一般的にサプリメントメーカーは「こんなに効きます」といったプラスのポイントしかアピールしませんが、私は「還元型は壊れやすい」というマイナス部分を明らかにしたうえで、「シクロデキストリン包接なら安定化できる」と伝えるべきだと思っています。私たちがやっているのはネガティブなものをノン・ネガティブにする技術で、世の中的には大したことではないと思われがちですが、実はとても大切なことです。医薬品であれば、製剤化するときの安定性は必ずクリアしておかなければ販売できませんが、機能性食品やサプリメントでは「これは効く」という部分だけで作って販売できてしまう。たとえばコエンザイムQ10とコラーゲンなどを混ぜたタブレットなどが多数販売されていますが、コエンザイムQ10はアミノ酸などに大変反応しやすいため、タブレットを作って1ヶ月もすればコエンザイムQ10の割合は70%程度まで減少しているはずです。そういったことは今後トコトリエノールでも起こりうるはずですから、包接化によって安定的な製品を作っていかなければいけません。

■ 分析対象データ:
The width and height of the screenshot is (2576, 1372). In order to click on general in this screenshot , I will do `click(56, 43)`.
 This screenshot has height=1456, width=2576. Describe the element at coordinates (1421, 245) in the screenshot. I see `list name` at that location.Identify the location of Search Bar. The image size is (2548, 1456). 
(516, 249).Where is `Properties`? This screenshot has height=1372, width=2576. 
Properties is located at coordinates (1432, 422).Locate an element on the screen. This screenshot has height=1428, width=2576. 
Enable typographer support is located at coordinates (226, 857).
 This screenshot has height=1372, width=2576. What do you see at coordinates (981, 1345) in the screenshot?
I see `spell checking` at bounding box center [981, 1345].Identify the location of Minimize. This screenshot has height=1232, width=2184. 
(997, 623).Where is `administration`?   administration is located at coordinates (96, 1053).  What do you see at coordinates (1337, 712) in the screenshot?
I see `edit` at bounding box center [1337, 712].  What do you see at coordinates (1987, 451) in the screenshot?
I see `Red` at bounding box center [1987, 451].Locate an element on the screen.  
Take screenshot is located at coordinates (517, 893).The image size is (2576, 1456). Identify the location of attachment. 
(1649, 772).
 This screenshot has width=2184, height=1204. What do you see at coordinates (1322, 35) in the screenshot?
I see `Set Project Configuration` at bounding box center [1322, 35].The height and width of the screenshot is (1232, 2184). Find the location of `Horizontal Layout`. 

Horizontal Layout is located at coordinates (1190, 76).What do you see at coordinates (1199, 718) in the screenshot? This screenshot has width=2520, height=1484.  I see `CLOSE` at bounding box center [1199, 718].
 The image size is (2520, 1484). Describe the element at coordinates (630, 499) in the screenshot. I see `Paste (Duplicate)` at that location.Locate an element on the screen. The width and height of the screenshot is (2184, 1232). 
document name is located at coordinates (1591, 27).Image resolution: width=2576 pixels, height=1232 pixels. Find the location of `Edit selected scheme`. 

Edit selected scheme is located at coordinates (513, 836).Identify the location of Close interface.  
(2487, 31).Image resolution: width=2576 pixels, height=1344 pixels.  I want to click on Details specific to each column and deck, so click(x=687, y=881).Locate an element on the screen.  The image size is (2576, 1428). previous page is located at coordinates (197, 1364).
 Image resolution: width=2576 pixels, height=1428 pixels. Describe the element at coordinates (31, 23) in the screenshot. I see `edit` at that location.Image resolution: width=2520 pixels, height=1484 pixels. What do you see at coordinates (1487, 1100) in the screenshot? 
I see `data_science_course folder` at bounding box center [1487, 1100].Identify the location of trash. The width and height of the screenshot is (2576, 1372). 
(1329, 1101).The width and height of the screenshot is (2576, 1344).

■ 求められること:
上のサプリメント成分の安定化に関する文章を、最後の文に続けて書き進めてください。

■ 課題の解答:
単一成分では安全だと分かっていても異なる条件下で安全性・安定性を確認

矢野:トコトリエノールはトコフェロールに比べて、in vitroで50倍もの抗酸化能があると言われていて、その分生体内でも酸化されやすいという特性があります。そして、側鎖に肝臓や小腸などで分解されてしまう部分があり、酵素系による分解は防げません。私は化学の専門家ではないのでその辺は詳しくないのですが、栄養学の常識からすると、脂溶性のビタミンEの酸化還元反応が起こるときには、ビタミンCやグルタチオンといった水溶性ビタミンが必要だとされています。栄養士さんに指導する際にもよく話すことで、ビタミンEなどの脂溶性ビタミンをサプリメントで与えるなら、その5倍程度の水溶性のビタミンCを一緒に摂る。そういったことが安定な還元型構造を保つ一つのヒントになるのではないでしょうか。

寺尾:なるほど、それは参考になります。そういったノウハウがあれば、トコトリエノールについてさらに一歩進んだ応用範囲まで考えられるようになりますね。

矢野:そうだと思います。こういったことはまだin vitroレベルで、in vivoでは間接的な結果しか得られていませんが、理論的に配合を考えて複合的にサプリメントを摂取すれば、トコトリエノールを安定させた状態のまま生体内で機能させることができるのではないかと思っています。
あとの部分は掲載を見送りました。